## Records for the exercise
┏━━

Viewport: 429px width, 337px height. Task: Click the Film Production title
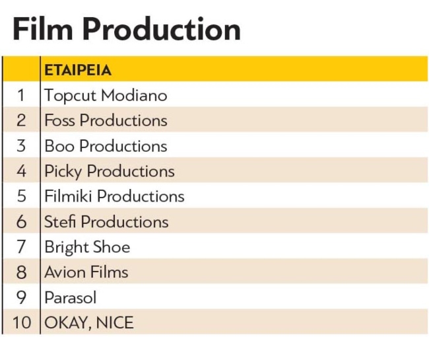(127, 30)
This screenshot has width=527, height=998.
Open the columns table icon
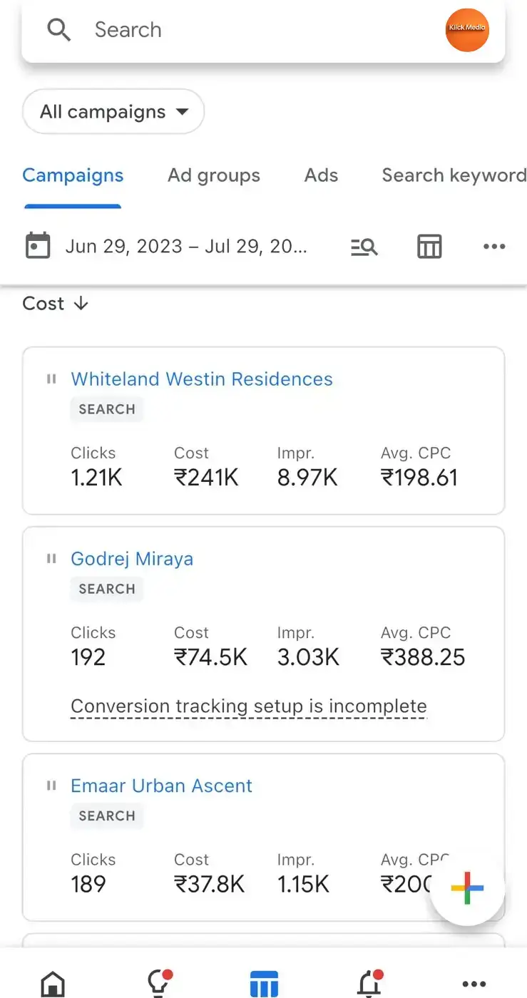point(429,247)
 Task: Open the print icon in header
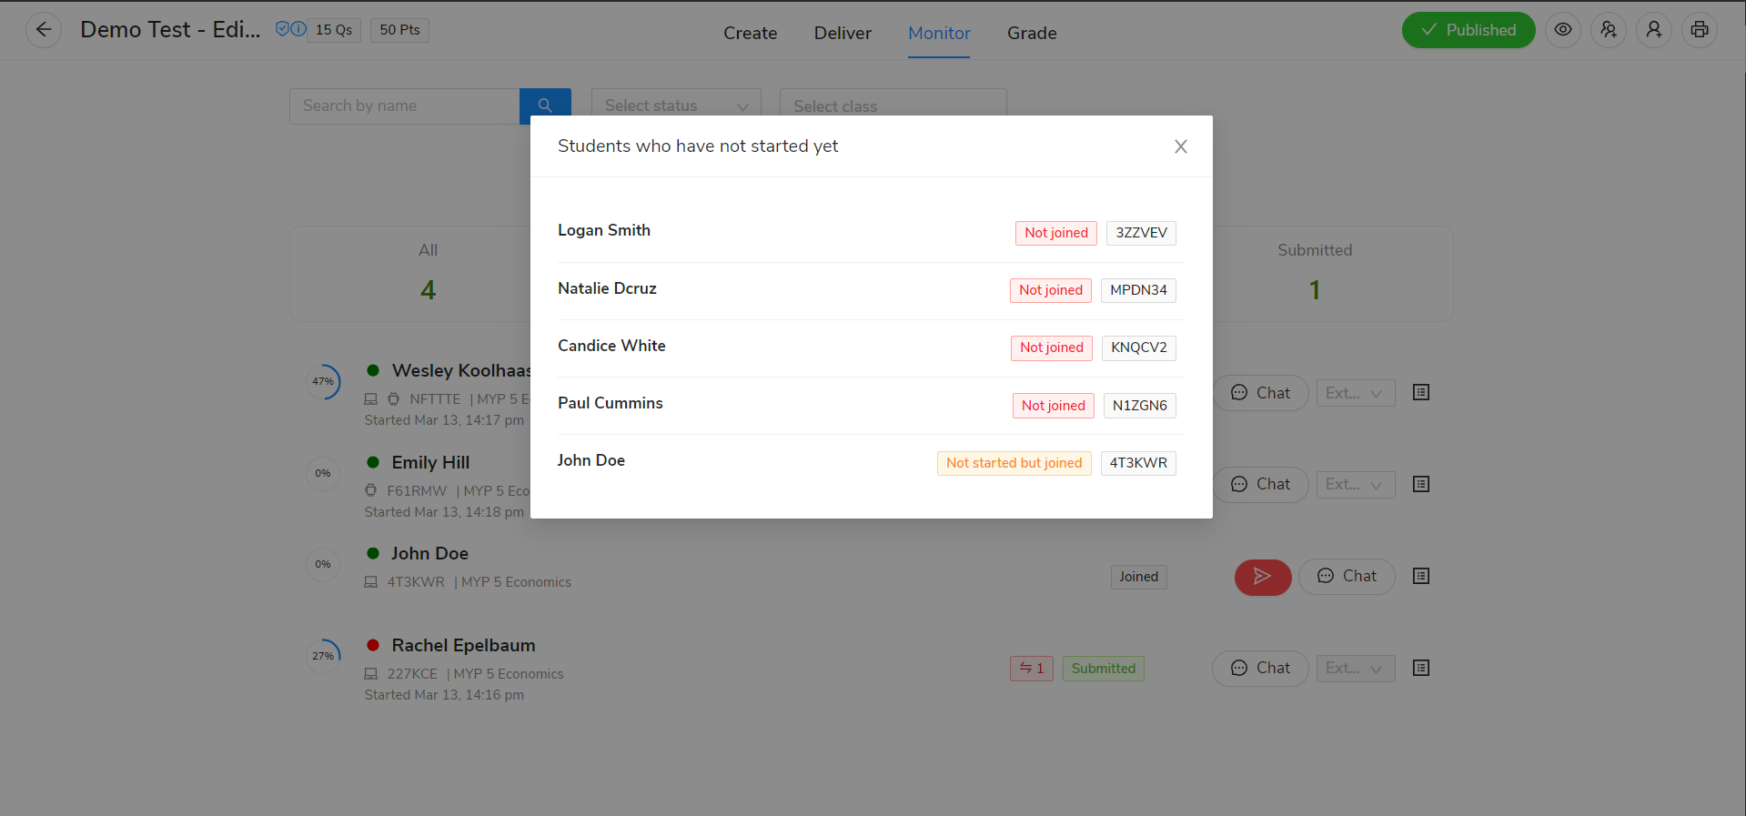pyautogui.click(x=1699, y=30)
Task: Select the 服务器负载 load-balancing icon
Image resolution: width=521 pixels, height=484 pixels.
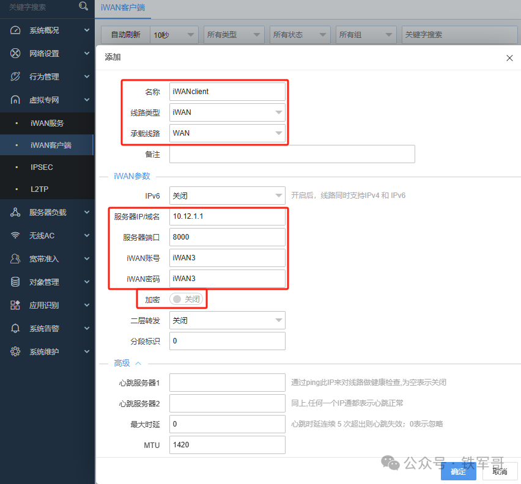Action: [15, 212]
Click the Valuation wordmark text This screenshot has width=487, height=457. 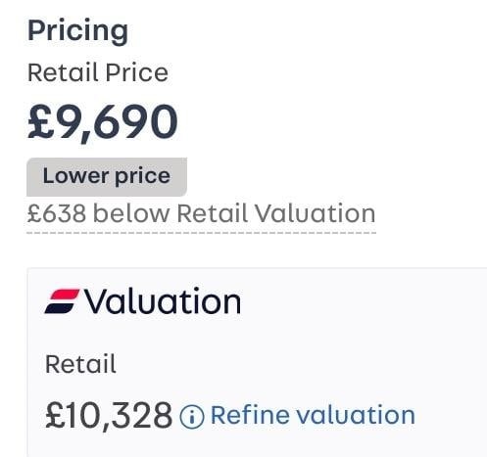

┗━━

## What you should do
From the first line to the last, copy the listing above exactly, dropping all images.

## Written answer
Viewport: 429px width, 337px height. Task: Click the Film Production title
(127, 30)
This screenshot has width=527, height=998.
Open the columns table icon
point(429,247)
 Task: Open the print icon in header
pyautogui.click(x=1699, y=30)
Task: Select the 服务器负载 load-balancing icon
Image resolution: width=521 pixels, height=484 pixels.
Action: [15, 212]
Click the Valuation wordmark text This screenshot has width=487, height=457. 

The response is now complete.